GOAL OF THE EXERCISE:
Once you find the line below that contains "At what coordinates", write it out along with every later line exactly as given, stopping only when the records end. Omit the pictures.

SOURCE MATERIAL:
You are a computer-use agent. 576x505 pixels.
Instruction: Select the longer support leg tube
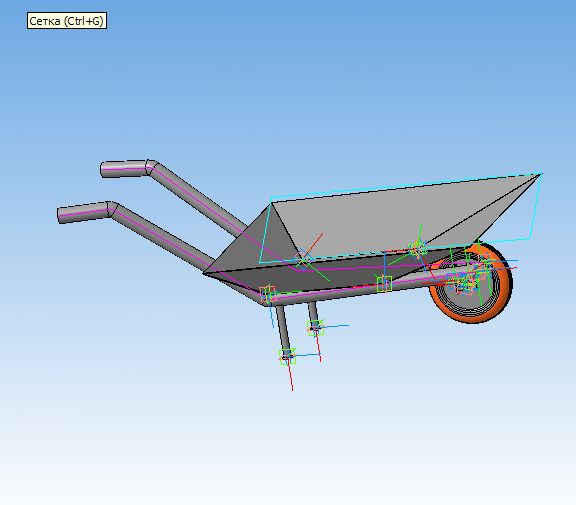pos(283,329)
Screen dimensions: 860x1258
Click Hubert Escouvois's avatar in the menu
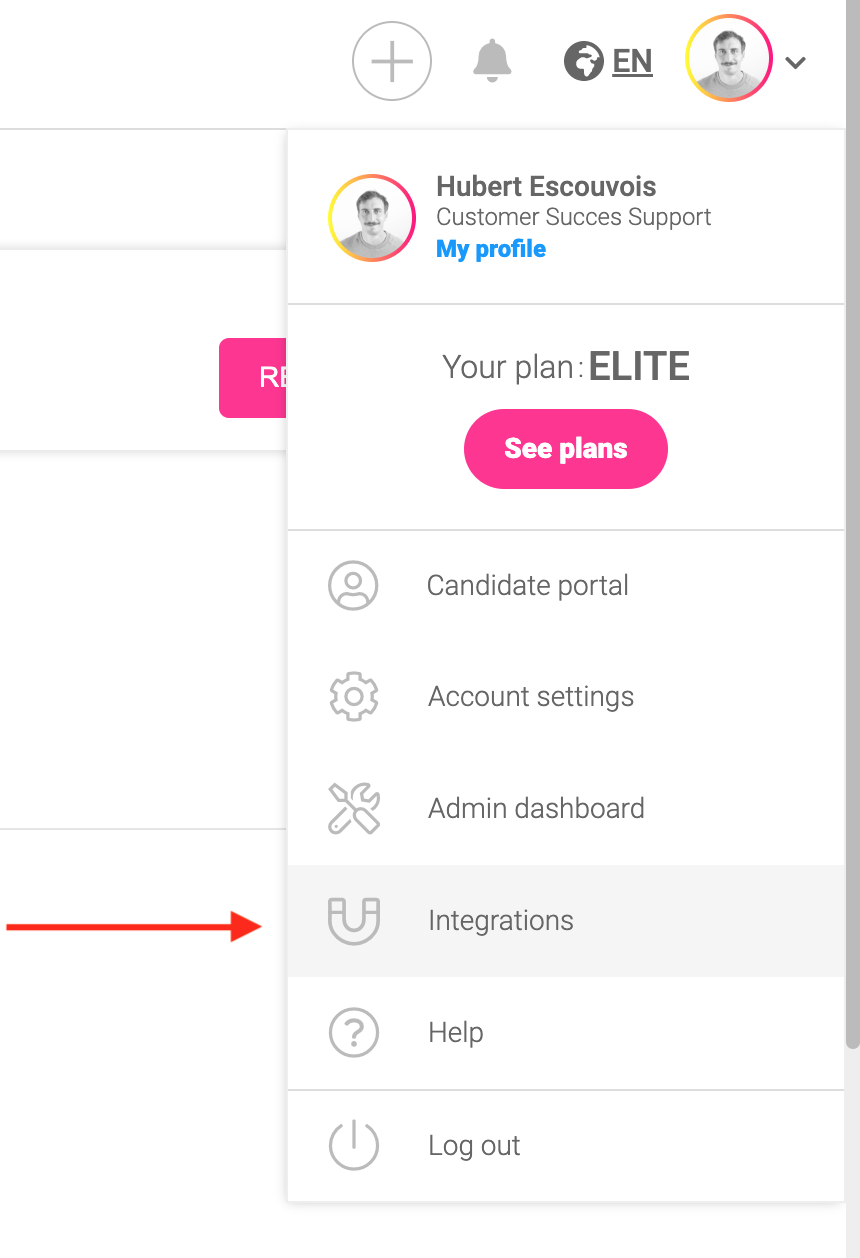(x=372, y=218)
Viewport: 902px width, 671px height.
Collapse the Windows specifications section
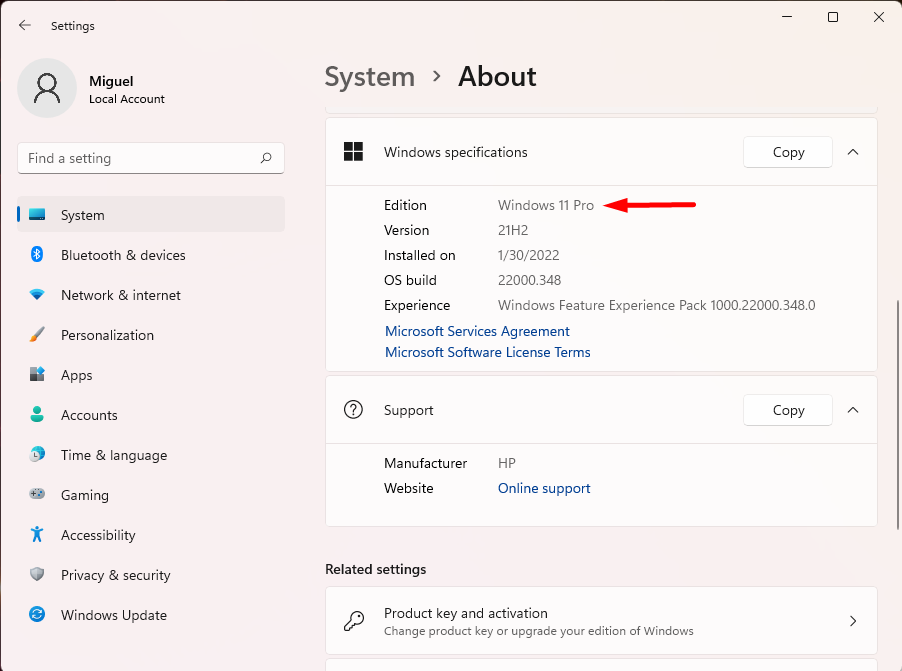click(853, 152)
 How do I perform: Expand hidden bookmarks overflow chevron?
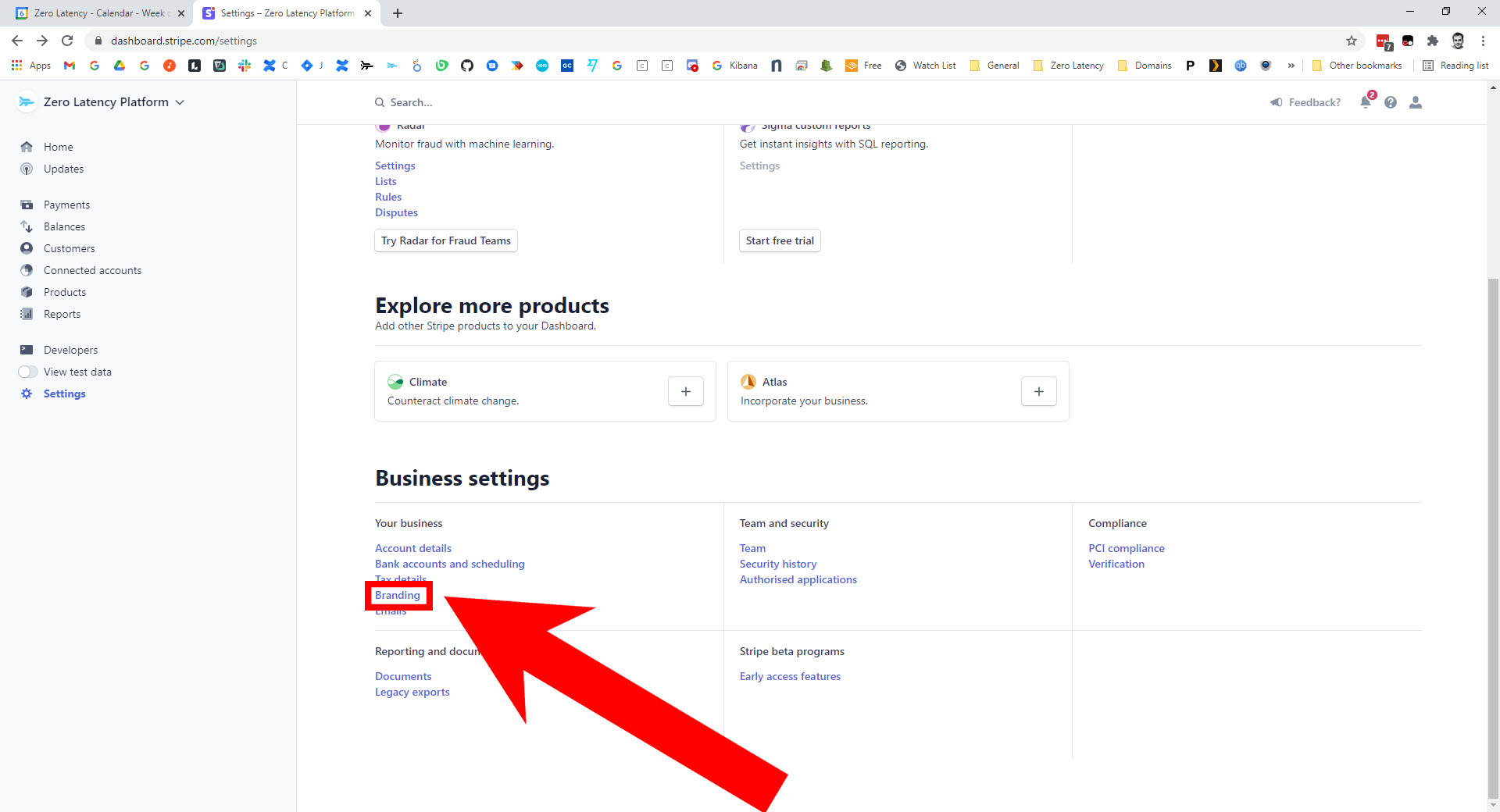tap(1291, 66)
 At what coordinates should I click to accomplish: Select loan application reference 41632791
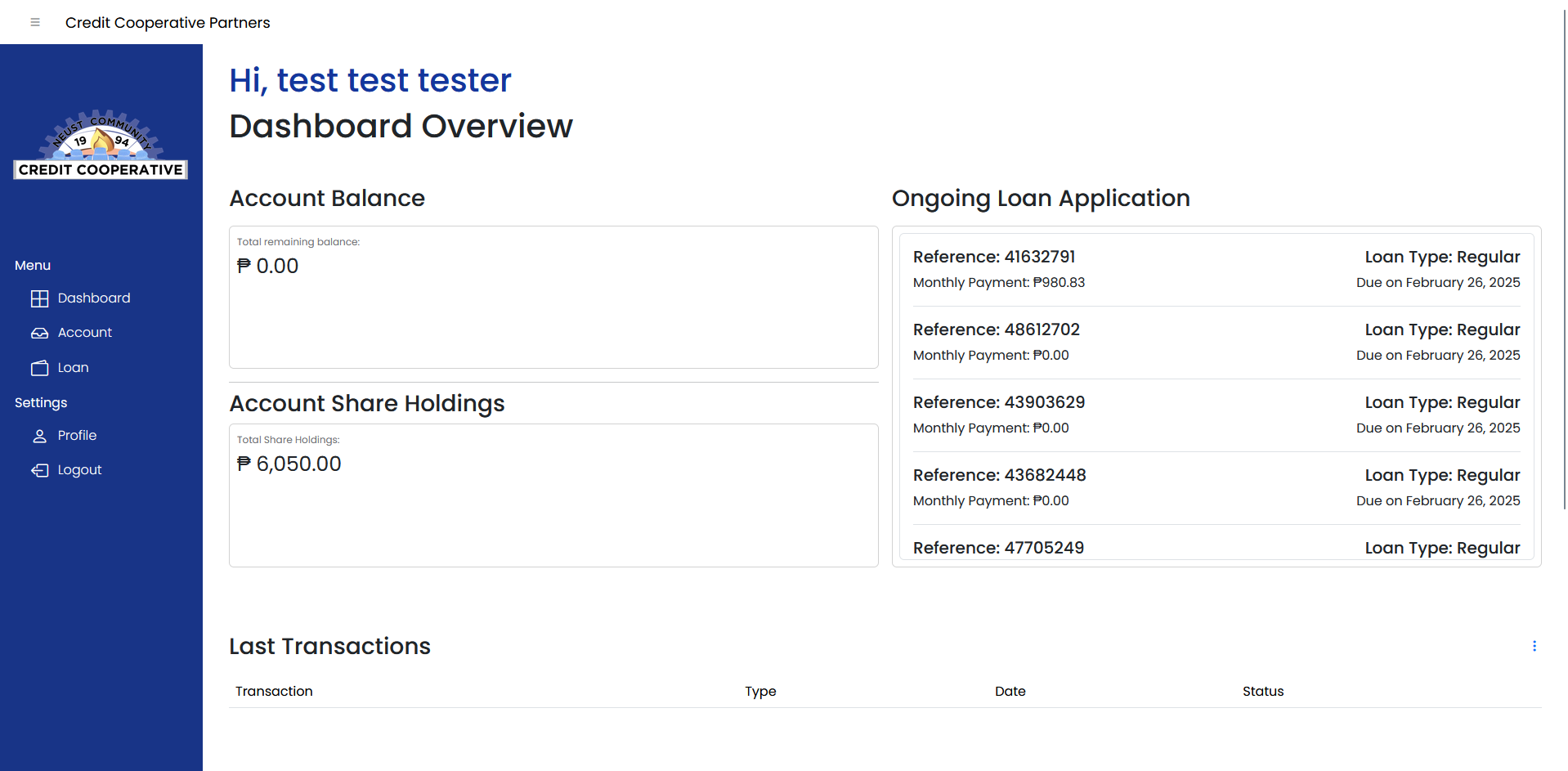tap(1216, 270)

RESPONSE FOR THIS EXERCISE:
 At what coordinates should I click to accomplish: Select loan application reference 41632791
tap(1216, 270)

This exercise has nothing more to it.